Requesting Support for `fmaddsub` #88

dannys4 · 2021-07-22T12:45:31Z

I was talking in the discourse about SIMD complex numbers (I hadn't seen #60 until a minute or two ago) and I'm trying to get a working implementation of Complex using Vec types, at least as a preliminary type. I can shave off a few clock cycles from the multiplication itself if I'm able to access the fmaddsub/fmsubadd intrinsics, but unfortunately, I can't those working on my computer. I'm not sure what the issue is, but I'd put up a PR if I knew more LLVM. I'm putting my meager attempt at it below

function fmaddsub(x::Vec{2,Float64}, y::Vec{2,Float64}, z::Vec{2,Float64})
    llvmcall("""
    %res = @llvm.x86.fma.vfmaddsub.pd <2 x double> %0, %1, %2
    ret <2 x double> %res
    """, Float64x2, Tuple{Vec{2,Float64},Vec{2,Float64},Vec{2,Float64}}, x, y, z)
end

The text was updated successfully, but these errors were encountered:

eschnett · 2021-07-22T13:13:07Z

This looks reasonable.

Are you sure this intrinsic exists on your system? The .fma. part means that this requires the fma instruction set extension, and you might need to explicitly enable it when calling LLVM. I don't know whether Julia does this. You could try the intrinsic llvm.x86.sse3.addsub.pd first, which should exist on any halfway modern system. (This intrinsic only adds and subtracts, it doesn't multiply, but it's good for testing.)

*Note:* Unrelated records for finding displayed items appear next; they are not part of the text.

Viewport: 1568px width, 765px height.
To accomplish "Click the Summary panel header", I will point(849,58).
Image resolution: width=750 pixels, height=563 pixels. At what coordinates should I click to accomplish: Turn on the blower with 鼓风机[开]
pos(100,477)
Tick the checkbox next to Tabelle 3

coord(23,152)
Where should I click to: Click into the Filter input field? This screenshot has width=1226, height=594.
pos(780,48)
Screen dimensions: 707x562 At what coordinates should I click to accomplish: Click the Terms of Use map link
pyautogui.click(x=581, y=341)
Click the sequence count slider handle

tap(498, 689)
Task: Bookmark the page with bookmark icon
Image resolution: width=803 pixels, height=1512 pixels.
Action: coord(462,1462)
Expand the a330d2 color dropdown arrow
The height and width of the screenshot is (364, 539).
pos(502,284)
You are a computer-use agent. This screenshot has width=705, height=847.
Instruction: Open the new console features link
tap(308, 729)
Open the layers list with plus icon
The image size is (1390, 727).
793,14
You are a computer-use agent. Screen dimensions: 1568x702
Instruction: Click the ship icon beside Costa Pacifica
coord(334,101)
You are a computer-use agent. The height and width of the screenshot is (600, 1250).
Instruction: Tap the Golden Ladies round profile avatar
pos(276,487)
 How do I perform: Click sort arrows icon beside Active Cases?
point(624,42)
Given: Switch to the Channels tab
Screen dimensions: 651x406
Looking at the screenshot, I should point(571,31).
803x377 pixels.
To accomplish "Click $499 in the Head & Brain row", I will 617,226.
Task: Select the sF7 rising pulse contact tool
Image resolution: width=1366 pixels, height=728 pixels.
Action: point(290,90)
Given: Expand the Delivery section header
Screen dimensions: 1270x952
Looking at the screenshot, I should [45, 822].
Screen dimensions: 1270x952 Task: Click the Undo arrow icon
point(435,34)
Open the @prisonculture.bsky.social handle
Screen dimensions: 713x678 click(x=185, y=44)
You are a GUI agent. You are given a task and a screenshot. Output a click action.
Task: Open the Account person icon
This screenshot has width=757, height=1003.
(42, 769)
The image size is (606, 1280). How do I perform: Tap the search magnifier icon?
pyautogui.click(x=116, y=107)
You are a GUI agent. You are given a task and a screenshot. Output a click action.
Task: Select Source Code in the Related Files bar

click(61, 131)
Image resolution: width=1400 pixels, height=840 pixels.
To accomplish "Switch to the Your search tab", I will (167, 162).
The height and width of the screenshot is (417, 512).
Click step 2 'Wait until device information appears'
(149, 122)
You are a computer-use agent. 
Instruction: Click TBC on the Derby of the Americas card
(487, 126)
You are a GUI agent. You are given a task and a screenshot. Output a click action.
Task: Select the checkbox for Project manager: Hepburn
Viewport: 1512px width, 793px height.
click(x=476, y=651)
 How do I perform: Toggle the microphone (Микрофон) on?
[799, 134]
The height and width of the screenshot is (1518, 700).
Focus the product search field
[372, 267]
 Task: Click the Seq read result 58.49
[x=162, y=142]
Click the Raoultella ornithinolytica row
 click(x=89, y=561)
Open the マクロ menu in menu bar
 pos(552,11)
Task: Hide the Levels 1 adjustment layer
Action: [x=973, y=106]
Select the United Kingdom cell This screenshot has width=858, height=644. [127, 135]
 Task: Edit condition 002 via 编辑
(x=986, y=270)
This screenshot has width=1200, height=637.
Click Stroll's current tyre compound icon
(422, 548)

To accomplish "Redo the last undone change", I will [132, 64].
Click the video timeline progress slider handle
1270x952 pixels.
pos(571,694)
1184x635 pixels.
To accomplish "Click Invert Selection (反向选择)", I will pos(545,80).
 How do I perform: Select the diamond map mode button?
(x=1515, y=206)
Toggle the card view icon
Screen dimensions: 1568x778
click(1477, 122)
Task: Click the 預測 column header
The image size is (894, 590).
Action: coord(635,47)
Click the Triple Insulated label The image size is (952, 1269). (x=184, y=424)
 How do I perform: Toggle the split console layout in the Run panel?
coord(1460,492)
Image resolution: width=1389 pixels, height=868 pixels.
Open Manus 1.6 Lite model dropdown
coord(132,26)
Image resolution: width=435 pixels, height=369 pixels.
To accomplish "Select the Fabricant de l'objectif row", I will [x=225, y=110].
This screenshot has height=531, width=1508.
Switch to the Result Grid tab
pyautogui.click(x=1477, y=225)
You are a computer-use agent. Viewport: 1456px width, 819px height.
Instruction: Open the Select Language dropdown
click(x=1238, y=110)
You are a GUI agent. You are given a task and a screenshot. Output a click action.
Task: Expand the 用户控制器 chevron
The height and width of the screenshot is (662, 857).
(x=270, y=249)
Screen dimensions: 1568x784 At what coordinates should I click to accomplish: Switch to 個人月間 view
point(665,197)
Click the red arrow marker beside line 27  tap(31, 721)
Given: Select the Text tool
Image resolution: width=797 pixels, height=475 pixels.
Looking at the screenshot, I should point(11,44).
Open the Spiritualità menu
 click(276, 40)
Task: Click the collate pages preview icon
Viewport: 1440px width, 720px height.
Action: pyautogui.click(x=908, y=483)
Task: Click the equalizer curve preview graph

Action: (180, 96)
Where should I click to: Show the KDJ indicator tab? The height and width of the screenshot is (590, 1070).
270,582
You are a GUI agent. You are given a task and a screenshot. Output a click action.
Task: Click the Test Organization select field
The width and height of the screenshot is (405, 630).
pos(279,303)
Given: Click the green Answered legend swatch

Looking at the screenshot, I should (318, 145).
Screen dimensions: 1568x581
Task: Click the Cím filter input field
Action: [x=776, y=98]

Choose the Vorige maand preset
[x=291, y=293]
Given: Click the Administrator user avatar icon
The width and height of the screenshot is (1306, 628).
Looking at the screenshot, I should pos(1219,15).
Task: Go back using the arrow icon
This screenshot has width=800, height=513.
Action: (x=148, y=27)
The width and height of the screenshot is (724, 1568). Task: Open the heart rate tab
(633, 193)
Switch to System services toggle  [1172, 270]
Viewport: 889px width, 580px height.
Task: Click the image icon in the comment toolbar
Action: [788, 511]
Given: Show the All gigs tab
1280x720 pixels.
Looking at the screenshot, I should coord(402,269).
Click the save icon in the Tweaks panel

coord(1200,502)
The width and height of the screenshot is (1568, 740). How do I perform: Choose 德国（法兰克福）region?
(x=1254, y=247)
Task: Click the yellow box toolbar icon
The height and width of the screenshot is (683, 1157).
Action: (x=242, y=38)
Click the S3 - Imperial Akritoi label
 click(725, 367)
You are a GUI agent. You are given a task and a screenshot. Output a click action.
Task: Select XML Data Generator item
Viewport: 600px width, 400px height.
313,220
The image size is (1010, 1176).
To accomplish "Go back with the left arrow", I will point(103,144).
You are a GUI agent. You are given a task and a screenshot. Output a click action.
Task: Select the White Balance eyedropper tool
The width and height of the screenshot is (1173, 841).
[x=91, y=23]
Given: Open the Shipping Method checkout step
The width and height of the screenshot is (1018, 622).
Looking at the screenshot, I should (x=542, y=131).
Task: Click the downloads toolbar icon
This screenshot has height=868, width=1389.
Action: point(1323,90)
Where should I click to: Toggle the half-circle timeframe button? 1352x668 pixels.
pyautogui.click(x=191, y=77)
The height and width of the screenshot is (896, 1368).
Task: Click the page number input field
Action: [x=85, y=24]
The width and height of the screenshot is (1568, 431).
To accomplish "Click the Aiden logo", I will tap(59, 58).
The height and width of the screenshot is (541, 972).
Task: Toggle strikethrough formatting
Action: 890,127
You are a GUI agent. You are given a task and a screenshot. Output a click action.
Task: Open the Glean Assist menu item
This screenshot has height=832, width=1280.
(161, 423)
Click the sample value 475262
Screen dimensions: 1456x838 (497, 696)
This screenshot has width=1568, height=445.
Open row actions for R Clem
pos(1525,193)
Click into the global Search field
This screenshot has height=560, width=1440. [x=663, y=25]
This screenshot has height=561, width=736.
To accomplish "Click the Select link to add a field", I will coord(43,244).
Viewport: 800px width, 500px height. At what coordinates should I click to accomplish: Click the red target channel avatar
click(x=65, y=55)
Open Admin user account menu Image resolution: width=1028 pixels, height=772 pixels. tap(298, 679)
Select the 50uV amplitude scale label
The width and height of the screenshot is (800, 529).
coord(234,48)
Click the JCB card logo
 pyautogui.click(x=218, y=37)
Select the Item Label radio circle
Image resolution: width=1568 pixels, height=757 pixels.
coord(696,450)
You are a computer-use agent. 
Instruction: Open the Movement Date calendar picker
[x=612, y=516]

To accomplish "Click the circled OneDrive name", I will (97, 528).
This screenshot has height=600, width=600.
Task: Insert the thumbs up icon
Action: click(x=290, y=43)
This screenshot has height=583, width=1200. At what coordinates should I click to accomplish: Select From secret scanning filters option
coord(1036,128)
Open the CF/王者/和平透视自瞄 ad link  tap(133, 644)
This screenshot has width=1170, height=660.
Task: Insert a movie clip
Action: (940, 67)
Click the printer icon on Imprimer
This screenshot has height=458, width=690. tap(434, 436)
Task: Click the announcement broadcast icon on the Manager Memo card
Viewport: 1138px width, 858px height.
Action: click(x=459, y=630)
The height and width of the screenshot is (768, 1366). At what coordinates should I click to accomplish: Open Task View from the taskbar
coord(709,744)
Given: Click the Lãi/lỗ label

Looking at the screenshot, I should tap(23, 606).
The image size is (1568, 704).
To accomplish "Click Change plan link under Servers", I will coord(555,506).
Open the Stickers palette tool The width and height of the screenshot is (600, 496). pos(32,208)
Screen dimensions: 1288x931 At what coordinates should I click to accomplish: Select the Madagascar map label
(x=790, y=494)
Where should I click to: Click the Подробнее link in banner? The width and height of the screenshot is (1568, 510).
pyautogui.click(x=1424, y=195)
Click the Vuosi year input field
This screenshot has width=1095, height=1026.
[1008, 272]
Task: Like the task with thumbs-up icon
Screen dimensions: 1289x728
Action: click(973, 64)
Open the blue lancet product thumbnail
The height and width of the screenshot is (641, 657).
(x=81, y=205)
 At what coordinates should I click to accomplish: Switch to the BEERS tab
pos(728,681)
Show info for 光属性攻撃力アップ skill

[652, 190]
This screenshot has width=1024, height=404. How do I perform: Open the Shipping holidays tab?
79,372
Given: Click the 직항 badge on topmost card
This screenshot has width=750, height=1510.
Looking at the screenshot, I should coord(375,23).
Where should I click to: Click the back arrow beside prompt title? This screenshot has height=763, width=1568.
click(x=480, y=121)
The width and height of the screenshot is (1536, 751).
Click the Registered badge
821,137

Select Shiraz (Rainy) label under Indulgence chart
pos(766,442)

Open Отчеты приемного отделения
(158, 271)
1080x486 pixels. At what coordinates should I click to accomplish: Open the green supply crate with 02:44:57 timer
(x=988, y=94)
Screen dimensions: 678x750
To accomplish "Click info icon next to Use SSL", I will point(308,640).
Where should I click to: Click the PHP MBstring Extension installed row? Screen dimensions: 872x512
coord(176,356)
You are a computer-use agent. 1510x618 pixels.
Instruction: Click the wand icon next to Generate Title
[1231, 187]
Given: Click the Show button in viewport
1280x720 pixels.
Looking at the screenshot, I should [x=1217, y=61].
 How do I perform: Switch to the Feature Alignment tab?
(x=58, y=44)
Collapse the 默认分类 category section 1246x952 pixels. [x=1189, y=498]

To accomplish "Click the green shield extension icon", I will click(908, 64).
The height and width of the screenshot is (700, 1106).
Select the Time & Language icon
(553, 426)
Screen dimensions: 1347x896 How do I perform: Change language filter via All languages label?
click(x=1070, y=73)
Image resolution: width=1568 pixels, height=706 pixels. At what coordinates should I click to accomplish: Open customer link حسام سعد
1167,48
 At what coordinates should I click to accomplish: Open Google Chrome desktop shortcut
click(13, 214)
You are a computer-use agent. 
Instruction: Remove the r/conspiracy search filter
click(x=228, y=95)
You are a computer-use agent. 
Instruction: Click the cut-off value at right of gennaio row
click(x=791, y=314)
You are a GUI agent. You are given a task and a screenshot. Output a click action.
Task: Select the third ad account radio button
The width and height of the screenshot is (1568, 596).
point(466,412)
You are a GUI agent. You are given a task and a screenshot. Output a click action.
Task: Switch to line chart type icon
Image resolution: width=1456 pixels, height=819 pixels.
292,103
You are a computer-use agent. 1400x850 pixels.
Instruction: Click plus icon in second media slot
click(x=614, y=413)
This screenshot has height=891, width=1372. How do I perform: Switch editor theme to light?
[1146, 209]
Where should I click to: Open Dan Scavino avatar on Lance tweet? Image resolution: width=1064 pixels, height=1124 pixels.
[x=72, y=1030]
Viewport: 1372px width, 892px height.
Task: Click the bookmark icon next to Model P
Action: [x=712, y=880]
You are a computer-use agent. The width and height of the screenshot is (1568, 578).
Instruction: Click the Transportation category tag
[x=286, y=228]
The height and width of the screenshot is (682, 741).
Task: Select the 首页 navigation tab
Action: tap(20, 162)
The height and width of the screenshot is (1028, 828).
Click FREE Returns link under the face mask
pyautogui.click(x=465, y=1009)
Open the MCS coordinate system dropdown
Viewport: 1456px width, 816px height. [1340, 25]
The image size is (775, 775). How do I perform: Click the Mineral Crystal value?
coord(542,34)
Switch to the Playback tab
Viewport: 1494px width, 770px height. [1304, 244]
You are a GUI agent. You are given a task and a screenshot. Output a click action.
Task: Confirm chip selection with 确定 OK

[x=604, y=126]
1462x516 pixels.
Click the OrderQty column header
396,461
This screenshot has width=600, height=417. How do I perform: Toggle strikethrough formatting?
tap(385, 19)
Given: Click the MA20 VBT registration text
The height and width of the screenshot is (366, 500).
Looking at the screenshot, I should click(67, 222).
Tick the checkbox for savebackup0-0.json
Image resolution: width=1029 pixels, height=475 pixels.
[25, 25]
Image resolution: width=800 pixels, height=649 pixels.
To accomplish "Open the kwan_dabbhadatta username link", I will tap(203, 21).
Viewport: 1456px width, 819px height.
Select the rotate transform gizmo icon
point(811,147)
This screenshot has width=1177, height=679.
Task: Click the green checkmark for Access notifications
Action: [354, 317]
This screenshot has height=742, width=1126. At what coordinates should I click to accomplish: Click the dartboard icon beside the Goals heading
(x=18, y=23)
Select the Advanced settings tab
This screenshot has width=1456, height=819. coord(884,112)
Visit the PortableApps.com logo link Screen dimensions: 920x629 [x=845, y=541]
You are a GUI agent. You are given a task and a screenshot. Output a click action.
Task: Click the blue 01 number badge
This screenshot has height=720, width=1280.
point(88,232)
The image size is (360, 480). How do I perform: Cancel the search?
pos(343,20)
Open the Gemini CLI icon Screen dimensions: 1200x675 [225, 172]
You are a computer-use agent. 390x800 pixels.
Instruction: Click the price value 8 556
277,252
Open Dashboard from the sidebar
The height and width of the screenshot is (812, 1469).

To go further, I recommend the following:

Fork the SIMD.jl repository
Make changes to your fork (even if they don't compile), commit, and push them to your fork
Open a pull request and mark it WIP (work in progress)

This allows people to see easily exactly what changes you made.

Then report exactly what system you are using (and run versioninfo()), what commands you're typing, and what error messages you get.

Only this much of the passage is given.